In the mid-1990s, she was president of InterAction, a coalition of US-based private groups focusing on international development and humanitarian relief around the world.

At InterAction, she helped coordinate the response to the massive forced migration after the genocide in Rwanda. And as she sometimes did, she took her work home with her, giving her three children firsthand insight into current events.

She had been working long hours, said her son, William H. Taft V, and coming home screaming about the red tape on the part of the government. "She would get fed up with inaction," he added.

Mrs. Taft - who also served as assistant secretary of state at the Bureau of Populations, Refugees and Migration in the Clinton administration - was known for getting action.

Ken Bacon, president of Refugees International, said she had the ability "to bring order out of chaos."

"Everyone," he wrote in a blog, "admired her commitment and courage."

Mark Malloch Brown, former administrator of the United Nations Development Program, once called her "a champion of well-coordinated responses to emergencies and conflict situations."

She dealt with issues of poverty, crisis prevention, disaster recovery, governance, and the HIV-AIDS epidemic for the UN agency from 2001 to 2004.

Mrs. Taft advocated the deeper value of the work she did. It was a way to help people and to influence policy. "Humanitarian assistance, periodically dismissed by some as a small arena for 'do-gooders,' has, in fact, long been used by the US government as an instrument of foreign policy," she told a group in 1998.

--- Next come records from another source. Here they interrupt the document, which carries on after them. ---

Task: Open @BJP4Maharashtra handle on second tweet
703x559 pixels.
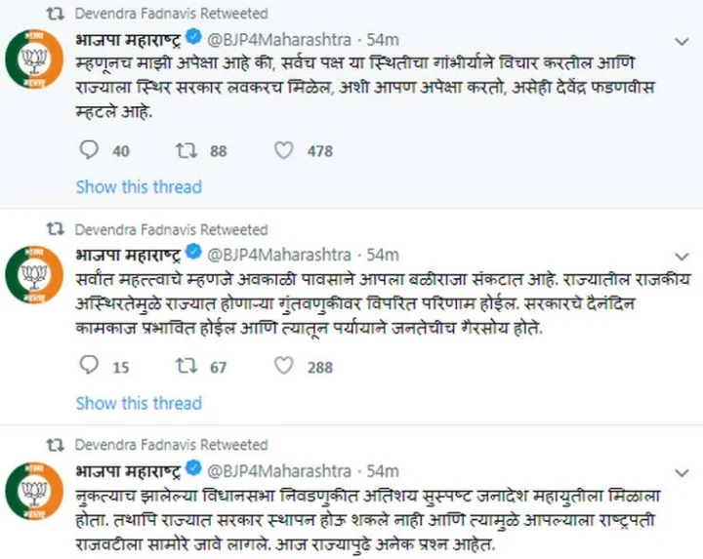Action: click(x=279, y=255)
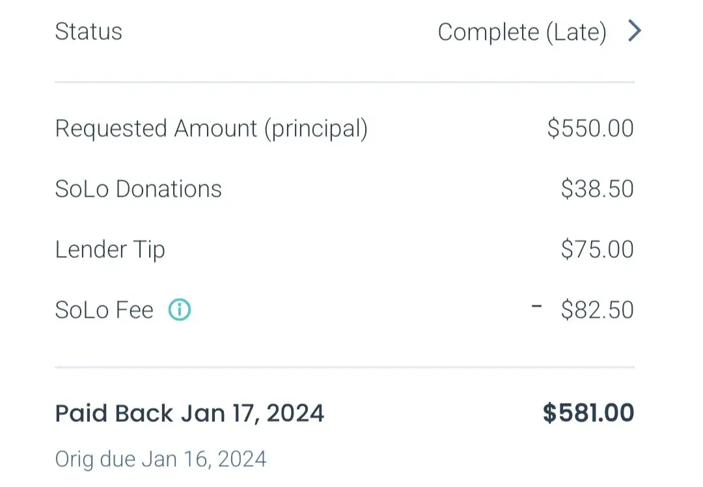Select the Status row label
Image resolution: width=703 pixels, height=487 pixels.
click(x=89, y=31)
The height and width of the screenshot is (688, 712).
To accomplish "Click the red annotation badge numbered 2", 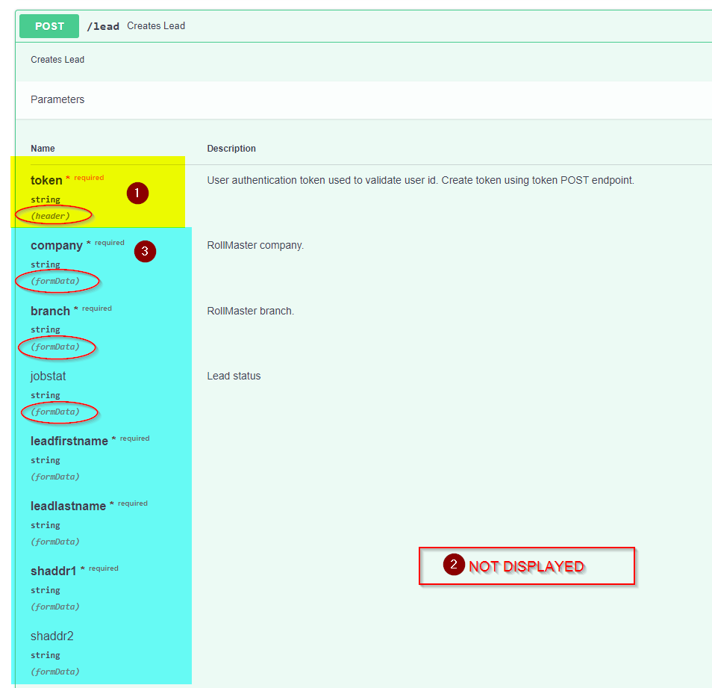I will pos(453,565).
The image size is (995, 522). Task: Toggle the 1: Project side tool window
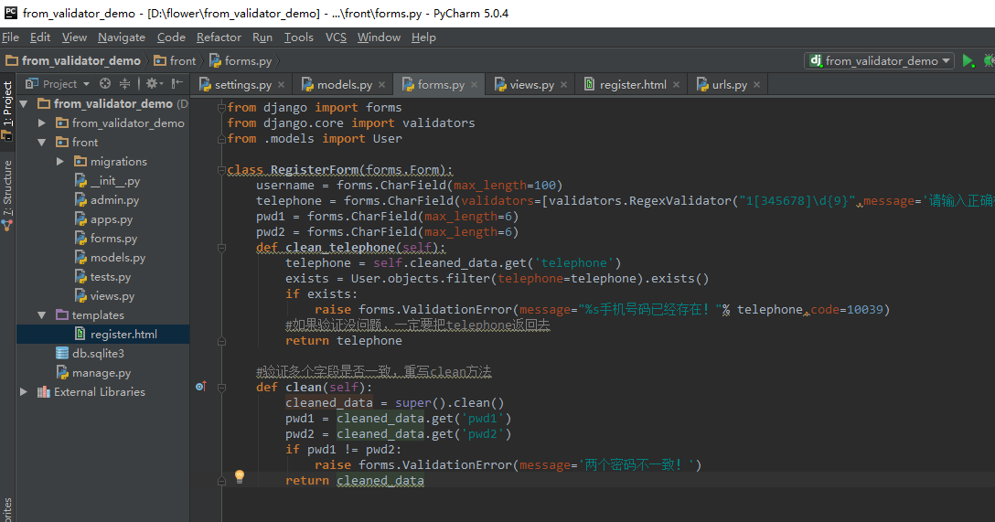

Her call to public service started with her family. She was born in New York, the daughter of Army surgeon Antony Vadala. After graduating from the University of Colorado, where she also received a master's degree in political science, she began working for Radio Free Europe.

While rearing a family and working through her most difficult assignments, she found encouragement in a group of friends who also were juggling work and home "at a time when it was not always easy for women to be in the workplace," said her husband, a former deputy secretary of defense and great-grandson of President William Howard Taft.

Family was a priority, her children recalled. No matter where she went on her missions, she always made it home for Christmas, her favorite holiday, said one of her daughters, Julia Harris Taft.

When they were younger, Mrs. Taft would ask her children to donate their toys to children caught in despair, said her eldest daughter, Maria Consetta Taft.

"She just felt this need to connect to everybody," her son said.